Sunday, November 6, 2011

Fish Heads, Fish Heads, Rolly Polly Fish Heads

My first Japanese "enkai" was on October 17.  An enkai is basically a company party.  This one was the Miki HS English Department's way of welcoming the new ALTs.  Ben and I were invited to have dinner at an Italian restaurant called Osteria dell' Arancio with the English staff.  Matt, the other ALT, and Kellee, a third part time ALT, also joined us for the evening.

The food was amazing!  We had a course meal, so small dishes kept coming until finally our main course.  For dessert, each of us were able to choose from a plate of various cakes and puddings and we all had a cup of specialty coffee in handcrafted coffee mugs.  I chose a pumpkin dessert of course.  This country loves pumpkin in the fall and I take full advantage of that.
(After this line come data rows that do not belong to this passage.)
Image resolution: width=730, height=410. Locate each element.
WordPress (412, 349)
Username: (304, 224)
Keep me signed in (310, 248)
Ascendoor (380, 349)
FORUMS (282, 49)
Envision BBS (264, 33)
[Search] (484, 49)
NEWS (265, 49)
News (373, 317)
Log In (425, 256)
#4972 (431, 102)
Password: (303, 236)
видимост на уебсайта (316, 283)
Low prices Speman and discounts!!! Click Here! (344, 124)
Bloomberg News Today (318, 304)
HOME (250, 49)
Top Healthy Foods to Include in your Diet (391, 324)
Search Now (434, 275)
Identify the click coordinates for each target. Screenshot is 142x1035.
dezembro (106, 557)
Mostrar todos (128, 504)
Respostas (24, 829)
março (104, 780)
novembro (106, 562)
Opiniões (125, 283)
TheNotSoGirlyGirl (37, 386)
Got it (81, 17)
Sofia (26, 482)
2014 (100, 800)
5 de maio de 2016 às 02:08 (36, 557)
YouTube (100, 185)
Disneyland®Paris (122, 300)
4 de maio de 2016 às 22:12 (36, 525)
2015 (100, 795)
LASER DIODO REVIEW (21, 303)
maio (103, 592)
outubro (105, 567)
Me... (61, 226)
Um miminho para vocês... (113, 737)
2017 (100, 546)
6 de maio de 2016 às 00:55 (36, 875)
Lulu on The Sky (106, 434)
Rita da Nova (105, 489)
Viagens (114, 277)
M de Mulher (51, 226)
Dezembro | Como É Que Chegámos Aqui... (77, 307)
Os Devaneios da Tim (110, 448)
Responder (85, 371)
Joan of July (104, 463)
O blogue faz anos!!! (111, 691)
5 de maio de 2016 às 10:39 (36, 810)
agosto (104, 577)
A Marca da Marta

I have always taken myself for an adventurous eater, but on that night that idea was challenged.  One of the courses was a fully cooked fish, head and all.  The chef, God bless him, covered the little guy in a shroud of lettuce and vegetables, but there he was, staring up at us all.  Everyone began to enjoy the fish dish as I worked up the courage to try my first whole fish.  Ben, Kellee, and I discussed what could be inside the fish that had such a grainy texture, when it was frankly explained by my husband that it was fish eggs not cornmeal that Kellee had in her mouth.  She was a little put off, but not deterred from enjoying the fish eggs.  At that moment, I decided to go for it.  I would eat the head and get the worst part out of the way.  The rest couldn't be that bad if I just ate the head.  So, I did it.  


I ate the fish head and felt both victory and disgust.  I cannot forget the memory of feeling fish teeth on the end of my tongue and tasting the bitter flavor of the cooked fish skin.  The fish head had a crunch that seemed very carnal as a chewed it.  Once I had swallowed, I could not bear to eat the fish babies stuffed inside the poor fish mother who's head I had just devoured.  So, I passed.

I probably lost some points with the English teachers that day for refusing to eat the rest of the fish, but that doesn't matter to me.  The most important thing I gleamed from my fish eating failure was that sometimes you just have to be honest about what you can handle,  no politely lying to the English staff to save face, no torturing myself with eating fish I did not like.  The second most important thing I learned that day is that my husband is a fish head eating barbarian and likes it.